Pour commencer à combler les lacunes dans les délais de déclaration pour aider les chercheurs en médecine, en 1981, le National Center for Health Statistics – une division des Centers for Disease Control and Prevention – a introduit l’indice national des décès. Il s’agit d’une base de données centralisée des dossiers de décès collectés auprès des bureaux de statistiques de l’État, ce qui facilite l’accès aux données de décès pour la santé et la recherche médicale.
Le système était à l’origine basé sur le papier, dans le but de permettre aux chercheurs de suivre la mort des participants à l’étude sans naviguer dans des bureaucraties complexes.
Au fil du temps, l’indice national des décès et les bases de données d’État sont devenues de plus en plus numériques.
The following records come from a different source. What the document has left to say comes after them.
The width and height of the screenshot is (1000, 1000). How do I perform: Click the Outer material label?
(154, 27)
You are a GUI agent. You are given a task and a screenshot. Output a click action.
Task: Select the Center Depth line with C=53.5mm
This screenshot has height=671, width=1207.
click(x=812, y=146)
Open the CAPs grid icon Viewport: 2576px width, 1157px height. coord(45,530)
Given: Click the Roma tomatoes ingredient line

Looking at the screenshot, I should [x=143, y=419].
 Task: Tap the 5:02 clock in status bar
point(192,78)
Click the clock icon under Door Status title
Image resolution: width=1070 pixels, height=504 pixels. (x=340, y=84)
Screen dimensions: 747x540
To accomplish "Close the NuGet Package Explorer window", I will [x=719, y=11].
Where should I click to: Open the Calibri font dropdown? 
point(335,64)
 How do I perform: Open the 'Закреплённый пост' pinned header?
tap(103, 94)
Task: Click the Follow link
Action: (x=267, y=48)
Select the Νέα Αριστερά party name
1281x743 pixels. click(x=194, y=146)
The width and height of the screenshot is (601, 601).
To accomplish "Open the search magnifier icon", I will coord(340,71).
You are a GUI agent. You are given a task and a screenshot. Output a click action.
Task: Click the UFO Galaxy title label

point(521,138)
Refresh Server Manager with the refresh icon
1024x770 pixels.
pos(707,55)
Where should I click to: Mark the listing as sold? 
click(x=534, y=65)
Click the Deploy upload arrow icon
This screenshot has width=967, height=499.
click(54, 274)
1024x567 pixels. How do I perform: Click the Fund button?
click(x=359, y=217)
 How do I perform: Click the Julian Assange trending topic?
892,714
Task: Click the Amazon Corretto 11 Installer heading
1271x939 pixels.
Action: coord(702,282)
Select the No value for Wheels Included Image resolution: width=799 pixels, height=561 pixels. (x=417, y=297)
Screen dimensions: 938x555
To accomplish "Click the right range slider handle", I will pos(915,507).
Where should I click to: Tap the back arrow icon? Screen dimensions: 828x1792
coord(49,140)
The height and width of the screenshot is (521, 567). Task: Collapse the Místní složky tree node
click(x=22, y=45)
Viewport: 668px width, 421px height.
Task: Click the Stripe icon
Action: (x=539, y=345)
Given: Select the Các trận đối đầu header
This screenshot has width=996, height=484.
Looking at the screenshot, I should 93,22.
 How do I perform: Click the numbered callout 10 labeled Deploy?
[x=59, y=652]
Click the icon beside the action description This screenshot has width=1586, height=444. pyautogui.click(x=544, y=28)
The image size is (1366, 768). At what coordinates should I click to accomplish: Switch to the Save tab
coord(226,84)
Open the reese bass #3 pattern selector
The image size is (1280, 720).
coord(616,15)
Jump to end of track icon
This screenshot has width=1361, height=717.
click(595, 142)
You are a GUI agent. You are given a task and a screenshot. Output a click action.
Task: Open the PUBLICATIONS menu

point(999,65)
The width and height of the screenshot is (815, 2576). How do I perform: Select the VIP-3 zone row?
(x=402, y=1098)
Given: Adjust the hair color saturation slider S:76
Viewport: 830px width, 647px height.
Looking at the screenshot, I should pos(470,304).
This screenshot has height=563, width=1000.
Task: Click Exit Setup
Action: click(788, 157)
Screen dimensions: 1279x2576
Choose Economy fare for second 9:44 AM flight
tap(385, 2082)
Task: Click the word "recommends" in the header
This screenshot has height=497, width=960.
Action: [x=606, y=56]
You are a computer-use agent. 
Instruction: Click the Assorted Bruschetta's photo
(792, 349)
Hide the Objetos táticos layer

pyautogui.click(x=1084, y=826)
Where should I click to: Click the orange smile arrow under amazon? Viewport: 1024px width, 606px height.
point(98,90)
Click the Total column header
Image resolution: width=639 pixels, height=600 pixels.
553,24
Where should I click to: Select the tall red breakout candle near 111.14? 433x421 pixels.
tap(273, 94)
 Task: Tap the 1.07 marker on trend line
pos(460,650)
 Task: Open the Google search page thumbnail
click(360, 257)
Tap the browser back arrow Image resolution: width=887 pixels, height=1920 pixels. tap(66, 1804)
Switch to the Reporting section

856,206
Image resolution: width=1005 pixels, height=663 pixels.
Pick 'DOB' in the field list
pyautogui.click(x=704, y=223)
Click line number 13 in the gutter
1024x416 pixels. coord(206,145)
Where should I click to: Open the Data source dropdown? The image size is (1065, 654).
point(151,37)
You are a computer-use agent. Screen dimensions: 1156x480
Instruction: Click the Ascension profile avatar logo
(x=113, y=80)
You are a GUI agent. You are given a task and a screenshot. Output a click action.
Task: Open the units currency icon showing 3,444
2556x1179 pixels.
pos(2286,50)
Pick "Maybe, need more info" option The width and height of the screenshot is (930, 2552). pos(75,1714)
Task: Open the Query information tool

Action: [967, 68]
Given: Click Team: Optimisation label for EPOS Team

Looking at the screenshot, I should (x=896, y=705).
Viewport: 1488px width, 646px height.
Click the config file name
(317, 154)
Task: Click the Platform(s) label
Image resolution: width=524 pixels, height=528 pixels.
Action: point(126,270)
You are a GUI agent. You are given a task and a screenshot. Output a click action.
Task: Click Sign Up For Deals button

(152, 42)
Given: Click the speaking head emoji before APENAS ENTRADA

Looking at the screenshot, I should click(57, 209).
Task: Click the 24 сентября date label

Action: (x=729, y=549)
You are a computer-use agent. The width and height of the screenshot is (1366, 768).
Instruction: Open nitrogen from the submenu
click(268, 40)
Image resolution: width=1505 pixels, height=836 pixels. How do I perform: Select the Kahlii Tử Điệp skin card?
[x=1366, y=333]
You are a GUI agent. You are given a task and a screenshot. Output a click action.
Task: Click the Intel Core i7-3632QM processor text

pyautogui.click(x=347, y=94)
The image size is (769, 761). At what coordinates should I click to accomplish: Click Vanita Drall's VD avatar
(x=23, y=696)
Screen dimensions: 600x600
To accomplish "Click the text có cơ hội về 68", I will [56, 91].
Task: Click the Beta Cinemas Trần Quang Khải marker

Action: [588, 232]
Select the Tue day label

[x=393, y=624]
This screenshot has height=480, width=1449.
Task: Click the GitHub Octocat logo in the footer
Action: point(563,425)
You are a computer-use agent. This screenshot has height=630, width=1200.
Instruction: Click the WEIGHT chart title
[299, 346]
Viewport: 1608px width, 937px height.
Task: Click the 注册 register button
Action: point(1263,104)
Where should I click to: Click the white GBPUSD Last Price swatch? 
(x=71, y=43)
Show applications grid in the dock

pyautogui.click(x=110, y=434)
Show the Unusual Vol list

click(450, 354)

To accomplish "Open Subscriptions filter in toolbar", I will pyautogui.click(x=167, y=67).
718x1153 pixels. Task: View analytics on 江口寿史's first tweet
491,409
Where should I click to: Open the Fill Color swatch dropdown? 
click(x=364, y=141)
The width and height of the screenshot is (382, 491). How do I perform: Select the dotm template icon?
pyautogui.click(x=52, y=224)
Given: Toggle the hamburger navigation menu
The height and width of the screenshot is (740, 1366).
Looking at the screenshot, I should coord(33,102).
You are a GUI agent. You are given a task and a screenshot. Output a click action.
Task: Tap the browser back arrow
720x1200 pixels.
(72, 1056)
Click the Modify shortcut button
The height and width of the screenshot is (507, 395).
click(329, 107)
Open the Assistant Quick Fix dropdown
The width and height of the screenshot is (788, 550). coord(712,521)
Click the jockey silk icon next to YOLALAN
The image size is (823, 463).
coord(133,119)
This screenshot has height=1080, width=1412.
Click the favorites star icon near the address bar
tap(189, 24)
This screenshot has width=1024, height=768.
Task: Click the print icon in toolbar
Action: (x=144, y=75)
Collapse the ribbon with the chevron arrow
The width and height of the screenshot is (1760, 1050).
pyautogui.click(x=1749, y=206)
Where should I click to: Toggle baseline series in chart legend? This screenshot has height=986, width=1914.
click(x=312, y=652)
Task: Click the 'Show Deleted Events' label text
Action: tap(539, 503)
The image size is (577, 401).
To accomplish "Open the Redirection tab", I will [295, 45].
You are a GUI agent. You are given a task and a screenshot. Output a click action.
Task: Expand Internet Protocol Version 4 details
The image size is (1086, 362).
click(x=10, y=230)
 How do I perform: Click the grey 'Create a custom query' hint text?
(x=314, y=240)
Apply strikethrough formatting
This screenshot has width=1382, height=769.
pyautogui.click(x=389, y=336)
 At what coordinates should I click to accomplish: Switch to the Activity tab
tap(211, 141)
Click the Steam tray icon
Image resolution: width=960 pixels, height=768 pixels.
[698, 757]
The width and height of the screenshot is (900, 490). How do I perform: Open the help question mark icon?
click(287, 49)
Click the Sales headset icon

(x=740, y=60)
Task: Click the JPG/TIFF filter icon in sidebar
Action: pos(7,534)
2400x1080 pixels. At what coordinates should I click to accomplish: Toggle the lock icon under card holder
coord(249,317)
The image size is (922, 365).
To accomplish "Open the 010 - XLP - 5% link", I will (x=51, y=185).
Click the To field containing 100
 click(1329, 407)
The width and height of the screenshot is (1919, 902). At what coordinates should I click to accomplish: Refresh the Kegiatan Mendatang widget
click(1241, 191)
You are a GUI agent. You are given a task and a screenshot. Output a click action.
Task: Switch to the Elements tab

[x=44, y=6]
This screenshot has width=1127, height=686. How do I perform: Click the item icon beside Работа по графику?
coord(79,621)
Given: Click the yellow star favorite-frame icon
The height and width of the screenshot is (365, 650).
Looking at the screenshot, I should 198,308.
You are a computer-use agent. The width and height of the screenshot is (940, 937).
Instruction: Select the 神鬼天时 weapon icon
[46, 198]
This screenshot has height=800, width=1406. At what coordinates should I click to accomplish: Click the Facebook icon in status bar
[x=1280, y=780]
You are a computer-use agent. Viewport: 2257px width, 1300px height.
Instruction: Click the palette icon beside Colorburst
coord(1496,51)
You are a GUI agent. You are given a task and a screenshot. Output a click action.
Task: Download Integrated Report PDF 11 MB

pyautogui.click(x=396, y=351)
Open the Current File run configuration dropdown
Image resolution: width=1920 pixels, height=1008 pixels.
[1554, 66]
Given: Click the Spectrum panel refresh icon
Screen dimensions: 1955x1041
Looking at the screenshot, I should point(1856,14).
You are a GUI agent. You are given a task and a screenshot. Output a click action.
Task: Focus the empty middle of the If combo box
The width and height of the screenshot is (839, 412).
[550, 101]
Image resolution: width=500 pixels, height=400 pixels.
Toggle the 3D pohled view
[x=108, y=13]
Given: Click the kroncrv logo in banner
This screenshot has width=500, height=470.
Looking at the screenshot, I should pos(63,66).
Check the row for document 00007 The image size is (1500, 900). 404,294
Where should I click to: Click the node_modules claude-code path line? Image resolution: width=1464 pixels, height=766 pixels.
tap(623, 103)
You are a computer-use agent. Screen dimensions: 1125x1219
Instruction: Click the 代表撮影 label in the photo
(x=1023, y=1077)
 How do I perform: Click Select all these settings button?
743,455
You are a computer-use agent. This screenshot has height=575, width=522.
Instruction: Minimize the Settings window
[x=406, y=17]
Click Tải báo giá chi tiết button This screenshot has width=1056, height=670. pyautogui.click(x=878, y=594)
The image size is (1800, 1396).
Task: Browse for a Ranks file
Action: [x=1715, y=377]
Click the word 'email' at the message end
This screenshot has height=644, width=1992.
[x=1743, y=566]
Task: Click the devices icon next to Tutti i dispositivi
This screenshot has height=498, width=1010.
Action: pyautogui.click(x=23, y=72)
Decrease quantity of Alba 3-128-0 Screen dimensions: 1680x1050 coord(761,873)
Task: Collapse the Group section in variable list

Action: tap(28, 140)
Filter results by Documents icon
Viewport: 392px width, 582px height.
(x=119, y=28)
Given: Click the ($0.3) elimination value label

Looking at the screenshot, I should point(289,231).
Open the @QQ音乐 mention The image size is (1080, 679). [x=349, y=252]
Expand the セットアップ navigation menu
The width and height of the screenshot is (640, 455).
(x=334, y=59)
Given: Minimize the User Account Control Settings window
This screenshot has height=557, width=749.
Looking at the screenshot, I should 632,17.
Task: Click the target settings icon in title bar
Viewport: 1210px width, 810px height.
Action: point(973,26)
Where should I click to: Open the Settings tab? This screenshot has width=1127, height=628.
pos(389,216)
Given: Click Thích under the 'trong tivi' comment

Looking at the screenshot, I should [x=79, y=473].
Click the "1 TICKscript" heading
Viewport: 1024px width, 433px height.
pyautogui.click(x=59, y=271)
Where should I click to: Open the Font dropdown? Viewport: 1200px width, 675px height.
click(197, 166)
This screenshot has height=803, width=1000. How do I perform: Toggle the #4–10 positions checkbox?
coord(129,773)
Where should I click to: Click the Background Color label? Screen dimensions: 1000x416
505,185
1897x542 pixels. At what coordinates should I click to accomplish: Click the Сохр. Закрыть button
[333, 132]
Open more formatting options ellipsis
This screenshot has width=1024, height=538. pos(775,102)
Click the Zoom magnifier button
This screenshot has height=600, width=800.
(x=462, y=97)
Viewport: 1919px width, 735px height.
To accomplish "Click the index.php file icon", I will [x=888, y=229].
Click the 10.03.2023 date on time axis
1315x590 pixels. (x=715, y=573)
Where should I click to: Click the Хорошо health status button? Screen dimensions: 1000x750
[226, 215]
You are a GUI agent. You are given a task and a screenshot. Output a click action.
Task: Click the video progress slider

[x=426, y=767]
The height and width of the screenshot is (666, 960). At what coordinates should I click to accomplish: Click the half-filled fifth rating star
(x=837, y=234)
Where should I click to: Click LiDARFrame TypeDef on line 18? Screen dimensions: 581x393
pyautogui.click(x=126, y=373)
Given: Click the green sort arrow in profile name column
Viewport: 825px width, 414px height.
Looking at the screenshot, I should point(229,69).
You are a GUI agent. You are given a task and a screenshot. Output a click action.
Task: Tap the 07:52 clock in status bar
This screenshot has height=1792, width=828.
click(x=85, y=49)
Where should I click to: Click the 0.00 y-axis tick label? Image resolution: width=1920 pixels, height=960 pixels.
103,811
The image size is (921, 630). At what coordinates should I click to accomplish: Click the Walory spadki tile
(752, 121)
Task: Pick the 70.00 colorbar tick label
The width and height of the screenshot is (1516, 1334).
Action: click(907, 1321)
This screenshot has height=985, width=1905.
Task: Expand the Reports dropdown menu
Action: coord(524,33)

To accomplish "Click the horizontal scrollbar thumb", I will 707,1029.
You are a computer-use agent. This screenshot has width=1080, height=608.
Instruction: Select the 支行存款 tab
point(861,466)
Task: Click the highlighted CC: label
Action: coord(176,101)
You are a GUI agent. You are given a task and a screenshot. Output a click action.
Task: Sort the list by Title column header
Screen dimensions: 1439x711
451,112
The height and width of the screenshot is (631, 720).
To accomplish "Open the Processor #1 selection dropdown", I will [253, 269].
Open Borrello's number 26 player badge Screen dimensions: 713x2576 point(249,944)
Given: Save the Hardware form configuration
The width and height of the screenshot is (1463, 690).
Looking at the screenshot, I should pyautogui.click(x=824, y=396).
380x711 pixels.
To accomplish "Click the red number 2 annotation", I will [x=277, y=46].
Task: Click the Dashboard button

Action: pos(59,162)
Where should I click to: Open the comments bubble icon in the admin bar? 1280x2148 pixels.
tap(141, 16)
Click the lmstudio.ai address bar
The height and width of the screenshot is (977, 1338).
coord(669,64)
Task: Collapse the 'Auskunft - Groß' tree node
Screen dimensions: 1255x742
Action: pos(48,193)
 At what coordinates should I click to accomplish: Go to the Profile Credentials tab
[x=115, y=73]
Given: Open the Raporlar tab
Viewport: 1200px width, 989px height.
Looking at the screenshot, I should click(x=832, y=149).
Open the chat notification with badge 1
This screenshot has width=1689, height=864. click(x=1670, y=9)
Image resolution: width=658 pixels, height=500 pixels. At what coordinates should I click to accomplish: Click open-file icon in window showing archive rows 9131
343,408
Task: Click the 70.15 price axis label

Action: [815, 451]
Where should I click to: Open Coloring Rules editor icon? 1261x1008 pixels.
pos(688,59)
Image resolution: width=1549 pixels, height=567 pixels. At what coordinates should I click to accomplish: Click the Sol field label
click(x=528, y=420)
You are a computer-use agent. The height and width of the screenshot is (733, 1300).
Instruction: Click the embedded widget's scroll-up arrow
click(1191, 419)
La montée en puissance des systèmes d’enregistrement de mort électronique au cours des dernières décennies a amélioré la vitesse de traitement en ce qui concerne les chercheurs qui accédaient aux données de mortalité de l’indice national de décès.
Cependant, bien que l’indice ait résolu certains problèmes liés aux lacunes entre les données des États et les données fédérales, d’autres problèmes, tels que des frais élevés et une incohérence dans les temps de déclaration de l’État, les affligent toujours.
Accéder aux données qui comptent le plus
Avec la suppression croissante de l’administration Trump des ensembles de données de santé publique CDC, il n’est pas clair si la réforme des politiques pour les données de mortalité sera abordée de sitôt.
Les experts craignent que la suppression des ensembles de données CDC ait désormais établi un précédent pour que l’administration Trump dépasse d’autres lignes dans ses tentatives d’influencer la recherche et les données publiées par le CDC. L’impact à plus long terme de la politique de santé publique de l’administration actuelle sur les données de mortalité et la réponse à la maladie n’est pas encore clair.
Ce qui est clair, c’est que, cinq ans depuis Covid-19, le système de suivi de la mortalité américaine reste non équipé pour rencontrer des crises de santé publique émergentes. Sans relever ces défis, les États-Unis peuvent ne pas être en mesure de répondre assez rapidement aux crises de santé publique menaçant des vies américaines.